Per PC e Android c’è SuperBeam. Superbeam è un’app che permette di trasferire dati tra smartphone o tablet Android e pc. Non è necessario che chi riceve il file abbia scaricato l’app sul proprio dispositivo. La condivisione tra dispositivi avviene sfruttando la connessione wireless o il collegamento diretto con il modulo Wi-Fi Direct, quindi   i dispositivi non devono essere necessariamente connessi ad un router wifi. L’utilizzo di SuperBeam è facilitato dalla possibilità di creare un collegamento wireless diretto tra dispositivi, utilizzando il modulo NFC, se disponibile (avvicinando i device) o tramite la scansione del codice QR. I codici QR sono scansionati dall’apposita app per Windows, MacOS e Linux. L’applicazione per Android è disponibile gratis su Play Store, mentre quella per PC nel sito ufficiale del produttore.

Con Snapdrop trasferimenti facili per tutti. Una delle soluzioni più facili e simili ad AirDrop è indubbiamente quella offerta da Snapdrop.net. Per condividere documenti e informazioni con questo sistema è infatti sufficiente aprire la pagina ufficiale tramite browser – non importa se Chrome, Firefox o Safari – e cercare il dispositivo a cui mandare le informazioni tra quelli che vediamo disponibili in rete. Per funzionare, i dispositivi dovranno essere connessi alla stessa rete wifi: in questo modo saranno riconosciuti automaticamente da Snapdrop, non appena avviato il portale su entrambi. Per trasferire file basterà scegliere i documenti e cliccare su “invio”. Snapdrop può essere usato sia da PC sia da Smartphone e tablet, a prescindere dal tipo di browser utilizzato. La sicurezza del trasferimento dati è garantita dalla presenza del certificato digitale SSL, integrato nel sito, che utilizza chiavi criptate per tutto il processo.

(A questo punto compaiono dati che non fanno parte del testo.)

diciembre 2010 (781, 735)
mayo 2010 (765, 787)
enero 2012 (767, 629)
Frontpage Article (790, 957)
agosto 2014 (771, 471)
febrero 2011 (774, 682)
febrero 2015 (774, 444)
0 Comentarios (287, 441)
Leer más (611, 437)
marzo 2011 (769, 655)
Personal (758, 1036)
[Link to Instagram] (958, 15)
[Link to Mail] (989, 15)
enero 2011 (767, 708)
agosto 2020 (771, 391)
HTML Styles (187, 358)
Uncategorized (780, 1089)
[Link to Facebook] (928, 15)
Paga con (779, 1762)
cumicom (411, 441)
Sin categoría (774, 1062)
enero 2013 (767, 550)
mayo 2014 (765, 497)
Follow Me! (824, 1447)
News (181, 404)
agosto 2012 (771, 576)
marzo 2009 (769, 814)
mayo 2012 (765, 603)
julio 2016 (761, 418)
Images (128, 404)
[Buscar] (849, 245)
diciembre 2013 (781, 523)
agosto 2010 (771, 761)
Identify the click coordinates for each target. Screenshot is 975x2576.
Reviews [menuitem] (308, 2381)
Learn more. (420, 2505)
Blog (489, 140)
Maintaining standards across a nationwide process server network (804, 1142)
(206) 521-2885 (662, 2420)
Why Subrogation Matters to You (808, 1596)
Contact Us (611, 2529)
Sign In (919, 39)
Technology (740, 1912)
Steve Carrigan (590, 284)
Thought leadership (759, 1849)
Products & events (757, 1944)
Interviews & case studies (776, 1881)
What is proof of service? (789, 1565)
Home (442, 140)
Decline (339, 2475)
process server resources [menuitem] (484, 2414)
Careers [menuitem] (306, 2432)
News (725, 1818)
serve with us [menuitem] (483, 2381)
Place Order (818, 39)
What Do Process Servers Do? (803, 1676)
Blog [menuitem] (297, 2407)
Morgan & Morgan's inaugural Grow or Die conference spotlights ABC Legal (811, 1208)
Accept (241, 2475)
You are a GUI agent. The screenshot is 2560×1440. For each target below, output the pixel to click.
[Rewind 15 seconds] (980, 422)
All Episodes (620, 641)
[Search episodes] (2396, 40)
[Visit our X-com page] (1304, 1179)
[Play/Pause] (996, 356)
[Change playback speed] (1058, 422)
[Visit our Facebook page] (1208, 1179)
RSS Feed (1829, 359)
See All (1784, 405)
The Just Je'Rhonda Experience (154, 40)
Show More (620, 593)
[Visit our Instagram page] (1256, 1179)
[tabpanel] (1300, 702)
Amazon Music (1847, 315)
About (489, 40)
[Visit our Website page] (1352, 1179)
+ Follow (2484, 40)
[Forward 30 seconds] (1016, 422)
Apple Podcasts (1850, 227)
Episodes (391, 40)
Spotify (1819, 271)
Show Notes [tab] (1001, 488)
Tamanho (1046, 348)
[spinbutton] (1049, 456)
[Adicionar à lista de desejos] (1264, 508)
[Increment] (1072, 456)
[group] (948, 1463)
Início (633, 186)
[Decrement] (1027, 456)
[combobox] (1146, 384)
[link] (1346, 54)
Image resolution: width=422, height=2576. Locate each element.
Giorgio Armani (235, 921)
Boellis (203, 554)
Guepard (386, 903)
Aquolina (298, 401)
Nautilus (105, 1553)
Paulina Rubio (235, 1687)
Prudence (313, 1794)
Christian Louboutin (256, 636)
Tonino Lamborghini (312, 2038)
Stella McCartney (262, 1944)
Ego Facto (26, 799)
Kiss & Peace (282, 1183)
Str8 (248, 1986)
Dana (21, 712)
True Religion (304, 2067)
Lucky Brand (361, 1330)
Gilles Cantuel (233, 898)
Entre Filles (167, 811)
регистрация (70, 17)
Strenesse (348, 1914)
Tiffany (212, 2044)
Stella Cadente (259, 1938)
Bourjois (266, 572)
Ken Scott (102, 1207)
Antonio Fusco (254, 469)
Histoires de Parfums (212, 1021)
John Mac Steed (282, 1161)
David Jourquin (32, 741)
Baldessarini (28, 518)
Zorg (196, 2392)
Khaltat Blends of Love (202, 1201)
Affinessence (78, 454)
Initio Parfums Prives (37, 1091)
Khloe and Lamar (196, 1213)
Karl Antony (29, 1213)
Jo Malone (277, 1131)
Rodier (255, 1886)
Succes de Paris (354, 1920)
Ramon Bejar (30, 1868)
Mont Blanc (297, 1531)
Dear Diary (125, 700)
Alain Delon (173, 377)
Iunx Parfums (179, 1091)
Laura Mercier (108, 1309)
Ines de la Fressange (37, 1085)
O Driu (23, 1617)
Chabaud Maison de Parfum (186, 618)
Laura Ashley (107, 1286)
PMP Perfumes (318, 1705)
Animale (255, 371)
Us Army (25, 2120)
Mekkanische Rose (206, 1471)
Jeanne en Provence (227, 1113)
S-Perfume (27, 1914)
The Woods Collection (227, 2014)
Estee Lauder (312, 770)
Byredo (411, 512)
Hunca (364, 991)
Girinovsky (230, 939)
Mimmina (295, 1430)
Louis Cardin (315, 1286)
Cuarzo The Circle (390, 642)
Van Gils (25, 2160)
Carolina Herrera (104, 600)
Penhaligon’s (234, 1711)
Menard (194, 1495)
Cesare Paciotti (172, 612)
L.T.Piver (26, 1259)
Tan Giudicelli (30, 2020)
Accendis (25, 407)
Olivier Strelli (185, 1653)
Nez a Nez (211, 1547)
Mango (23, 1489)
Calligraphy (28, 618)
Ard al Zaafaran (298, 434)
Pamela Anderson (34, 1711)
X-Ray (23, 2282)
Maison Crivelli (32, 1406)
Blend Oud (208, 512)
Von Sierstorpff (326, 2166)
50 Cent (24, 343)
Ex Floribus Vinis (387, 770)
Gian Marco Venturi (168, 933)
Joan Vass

Sfruttare l’opzione Wi-Fi Direct integrata. Wi-Fi Direct è uno standard per la tecnologia Wi-Fi che permette a due o più dispositivi di connettersi senza router. I device devono essere compatibili a questa funzione di trasferimento: lo sono, ad esempio gli smartphone Samsung Galaxy. Per usufruire di questa funzione è sufficiente che almeno uno dei due dispositivi sia dotato di questa tecnologia (se l’altro dispositivo è sprovvisto di Wi-Fi Direct, si può comunque avviare il trasferimento installando una delle app citate nei paragrafi precedenti). Solitamente questa funzione è attivabile dalle impostazioni di connessione wireless dello smartphone: attivando il modulo Wi-Fi Direct sarà possibile cercare altri dispositivi e connettersi a essi con un semplice tap. Alcuni smartphone, come appunto i Samsung, prevedono il trasferimento diretto tramite sistema Wi-Fi Direct: in questo caso basta inviare il tasto di condivisione già integrato per inviare facilmente foto, video e documenti agli altri dispositivi.